● **DOCUMENT SECTION**:
Sens. Elizabeth Warren and Bernie Sanders may appear to occupy the same political space in the 2020 Democratic primary.
They both support Medicare-for-All, the Green New Deal, a $15 minimum wage, and other ambitious national proposals to tilt a “rigged” economy toward working-class Americans, funded through higher taxes on the wealthy.
However, according to Bhaskar Sunkara, the founding editor of the socialist magazine Jacobin, it’s how they got to those positions that makes all the difference.
“We want to build a progressive majority in the United States,” Sunkara told Boston.com. “Warren’s definitely not an enemy of building that progressive majority. She’s a part of it. But I think she comes from the liberal wing of the coalition, whereas Sanders represents something a little bit different.”
While the Vermont senator has advocated for things like single-payer health care and taking a comprehensive approach to climate change long before his 2016 presidential campaign earned national attention, Sunkara notes that Warren, a stalwart progressive in her own right, has only come around on Sanders’s more leftist ideas within the last few years.
Additionally, the Massachusetts senator maintains that she is a “capitalist,” who thinks the system needs fairer rules. Sanders unabashedly defines himself as a democratic socialist. And at a time when the word socialism is perhaps becoming less of a political bogeyman in American politics, Sunkara thinks the 77-year-old former Burlington mayor may even be more viable in a general election.
“[Sanders has] something more capable of tapping into the anti-establishment anger that is still out there, especially among people who wouldn’t vote for a regular Democrat,” he said.

● **DATASET EXCERPTS**:
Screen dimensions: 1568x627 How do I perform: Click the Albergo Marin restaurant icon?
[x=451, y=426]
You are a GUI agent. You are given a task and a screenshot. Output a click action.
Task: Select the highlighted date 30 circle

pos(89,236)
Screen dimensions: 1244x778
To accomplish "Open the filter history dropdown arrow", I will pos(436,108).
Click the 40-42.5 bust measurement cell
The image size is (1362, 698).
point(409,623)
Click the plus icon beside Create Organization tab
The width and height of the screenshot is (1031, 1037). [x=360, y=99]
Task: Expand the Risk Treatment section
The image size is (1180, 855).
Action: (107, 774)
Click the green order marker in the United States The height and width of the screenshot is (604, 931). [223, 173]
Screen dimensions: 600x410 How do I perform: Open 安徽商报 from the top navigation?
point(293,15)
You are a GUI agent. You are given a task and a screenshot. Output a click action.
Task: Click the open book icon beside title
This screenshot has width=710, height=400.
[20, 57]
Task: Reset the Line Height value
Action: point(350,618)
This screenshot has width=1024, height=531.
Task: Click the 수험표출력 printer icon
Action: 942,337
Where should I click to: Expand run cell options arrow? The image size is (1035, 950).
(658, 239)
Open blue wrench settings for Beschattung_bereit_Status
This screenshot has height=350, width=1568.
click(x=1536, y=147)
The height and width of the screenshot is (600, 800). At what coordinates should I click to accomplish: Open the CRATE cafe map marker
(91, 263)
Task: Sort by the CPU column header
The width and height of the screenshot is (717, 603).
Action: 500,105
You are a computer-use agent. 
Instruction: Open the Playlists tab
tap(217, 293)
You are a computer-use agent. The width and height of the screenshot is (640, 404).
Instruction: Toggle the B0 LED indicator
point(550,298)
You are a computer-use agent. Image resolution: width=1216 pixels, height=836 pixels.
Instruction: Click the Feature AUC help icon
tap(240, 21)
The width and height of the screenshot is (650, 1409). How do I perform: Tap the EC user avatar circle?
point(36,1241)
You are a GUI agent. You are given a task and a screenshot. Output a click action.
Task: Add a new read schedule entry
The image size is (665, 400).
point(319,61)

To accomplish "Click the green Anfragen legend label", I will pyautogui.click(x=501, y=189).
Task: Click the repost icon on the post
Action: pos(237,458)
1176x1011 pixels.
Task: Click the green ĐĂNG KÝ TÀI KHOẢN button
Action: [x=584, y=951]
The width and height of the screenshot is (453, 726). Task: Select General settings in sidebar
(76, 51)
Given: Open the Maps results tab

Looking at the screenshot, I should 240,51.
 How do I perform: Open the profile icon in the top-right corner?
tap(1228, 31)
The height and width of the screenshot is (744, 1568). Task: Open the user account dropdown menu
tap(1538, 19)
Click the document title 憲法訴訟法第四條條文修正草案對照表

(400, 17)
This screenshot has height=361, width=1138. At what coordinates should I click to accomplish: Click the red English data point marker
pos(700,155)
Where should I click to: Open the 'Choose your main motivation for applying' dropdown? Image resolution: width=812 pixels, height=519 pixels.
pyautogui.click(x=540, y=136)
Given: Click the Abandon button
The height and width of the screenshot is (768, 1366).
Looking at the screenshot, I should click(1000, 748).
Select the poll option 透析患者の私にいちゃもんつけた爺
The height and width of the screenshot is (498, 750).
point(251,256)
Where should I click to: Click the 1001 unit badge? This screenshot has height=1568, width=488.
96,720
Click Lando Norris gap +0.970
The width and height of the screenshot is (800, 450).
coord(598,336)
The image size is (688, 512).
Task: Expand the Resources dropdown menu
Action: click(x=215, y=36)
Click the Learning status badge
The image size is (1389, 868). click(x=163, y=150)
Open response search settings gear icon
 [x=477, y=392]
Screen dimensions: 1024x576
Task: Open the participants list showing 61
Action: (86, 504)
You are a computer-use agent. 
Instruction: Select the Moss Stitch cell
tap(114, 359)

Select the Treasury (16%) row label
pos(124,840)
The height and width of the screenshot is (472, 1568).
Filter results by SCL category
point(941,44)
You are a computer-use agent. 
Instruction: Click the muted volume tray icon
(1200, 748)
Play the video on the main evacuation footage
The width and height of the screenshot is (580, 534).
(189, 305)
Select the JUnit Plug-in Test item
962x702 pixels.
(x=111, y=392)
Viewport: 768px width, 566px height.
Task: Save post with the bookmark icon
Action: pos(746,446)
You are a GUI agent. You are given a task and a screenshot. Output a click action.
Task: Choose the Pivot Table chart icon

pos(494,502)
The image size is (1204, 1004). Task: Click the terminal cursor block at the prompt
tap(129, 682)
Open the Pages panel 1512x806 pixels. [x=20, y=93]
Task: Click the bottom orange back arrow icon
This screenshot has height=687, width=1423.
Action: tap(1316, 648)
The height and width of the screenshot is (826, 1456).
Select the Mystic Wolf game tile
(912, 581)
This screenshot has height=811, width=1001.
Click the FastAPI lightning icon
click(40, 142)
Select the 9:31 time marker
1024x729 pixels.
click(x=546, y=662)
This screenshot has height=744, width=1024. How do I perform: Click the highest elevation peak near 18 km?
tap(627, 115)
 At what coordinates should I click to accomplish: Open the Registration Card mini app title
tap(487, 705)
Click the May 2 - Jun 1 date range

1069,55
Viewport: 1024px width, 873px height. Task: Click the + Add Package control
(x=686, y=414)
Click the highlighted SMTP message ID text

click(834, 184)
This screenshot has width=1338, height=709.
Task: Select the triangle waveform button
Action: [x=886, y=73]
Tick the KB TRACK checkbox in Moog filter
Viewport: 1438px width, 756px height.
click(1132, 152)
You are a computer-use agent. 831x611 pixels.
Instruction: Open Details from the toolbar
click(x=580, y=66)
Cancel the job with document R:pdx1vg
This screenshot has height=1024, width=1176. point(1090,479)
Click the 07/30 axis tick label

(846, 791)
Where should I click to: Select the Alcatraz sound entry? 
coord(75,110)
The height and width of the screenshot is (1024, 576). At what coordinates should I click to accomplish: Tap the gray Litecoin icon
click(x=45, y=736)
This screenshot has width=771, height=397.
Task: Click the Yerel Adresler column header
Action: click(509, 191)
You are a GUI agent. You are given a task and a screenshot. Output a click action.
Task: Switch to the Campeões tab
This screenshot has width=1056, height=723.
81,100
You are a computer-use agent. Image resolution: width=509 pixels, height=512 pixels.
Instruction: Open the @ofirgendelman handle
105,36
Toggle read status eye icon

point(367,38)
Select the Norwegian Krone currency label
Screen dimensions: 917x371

● **EXERCISE SET**:
1. Answer these about the Warren and Sanders article:
(a) What magazine did Bhaskar Sunkara found?
(b) What minimum wage do both senators support?
(c) How old does the article say Sanders is?
2. Please reproduce the part of the Warren and Sanders article starting with "However, according to" and going on through "last few years.".
3. Extend the Warren and Sanders article past its last sentence.
The data above was taken from a different source than the Warren and Sanders article.

● **ANSWERS TO EACH TASK**:
1.
(a) Jacobin
(b) $15
(c) 77

2.
However, according to Bhaskar Sunkara, the founding editor of the socialist magazine Jacobin, it’s how they got to those positions that makes all the difference.
“We want to build a progressive majority in the United States,” Sunkara told Boston.com. “Warren’s definitely not an enemy of building that progressive majority. She’s a part of it. But I think she comes from the liberal wing of the coalition, whereas Sanders represents something a little bit different.”
While the Vermont senator has advocated for things like single-payer health care and taking a comprehensive approach to climate change long before his 2016 presidential campaign earned national attention, Sunkara notes that Warren, a stalwart progressive in her own right, has only come around on Sanders’s more leftist ideas within the last few years.

3.
In a recent interview, Sunkara explained his definition of socialism, how Sanders and Warren differ as candidates, and how they would differ as presidents.
This interview has been lightly condensed and edited (and hyperlinked) for clarity.
So how exactly would you describe your political views?
I identify as either democratic socialist or socialist. I mean, there’s many different strands of the socialist tradition. Some morphed into authoritarianism.
I consider myself an anti-authoritarian socialist. So to clarify things, we normally go by democratic socialist. But socialist is fine, too.
What does that label mean to you?
First and foremost, it’s a commitment to democracy.
We want it expanded [in the political sphere] — we’re really concerned about voting rights and those things. But we also want to see it extended into the social and economic spheres as well. So, if democracy is a good thing, how do we realize democratic principles in our society?
Liberalism, for example, will today fight for something like freedom of speech, but how real is freedom of speech — or a free press, let’s say — in a country like India where half the population is still functionally illiterate?
So to be a socialist isn’t to be an anti-liberal, it’s to take our shared liberal ideals and to try to realize them. Let’s guarantee access to education. Let’s guarantee all these other necessities that allow people to reach their individual potentials. And then use the immense wealth and progress that we’ve made together as a society and actually make sure that the people who are helping to create the wealth of society are actually empowered to reap some of the benefits and reach their potentials.
So in a vacuum what do you think of Elizabeth Warren’s campaign so far?
I think Elizabeth Warren is a fine progressive in that she has been fighting for a lot of issues that I think are very important — financial regulation, chief among them. In a U.S. Congress that hasn’t had many people who have explicitly foregrounded the interests of working people, and not those of big companies and special interests, I think it’s very welcome — a lot of her service over the past few years.
So I’m generally favorably disposed to her. I think her strengths have been introducing concrete policies around, particularly, financial regulation but also more generally corporate governance to prevent extreme forms of corporate malfeasance. So I think it’s a good thing that Elizabeth Warren is around.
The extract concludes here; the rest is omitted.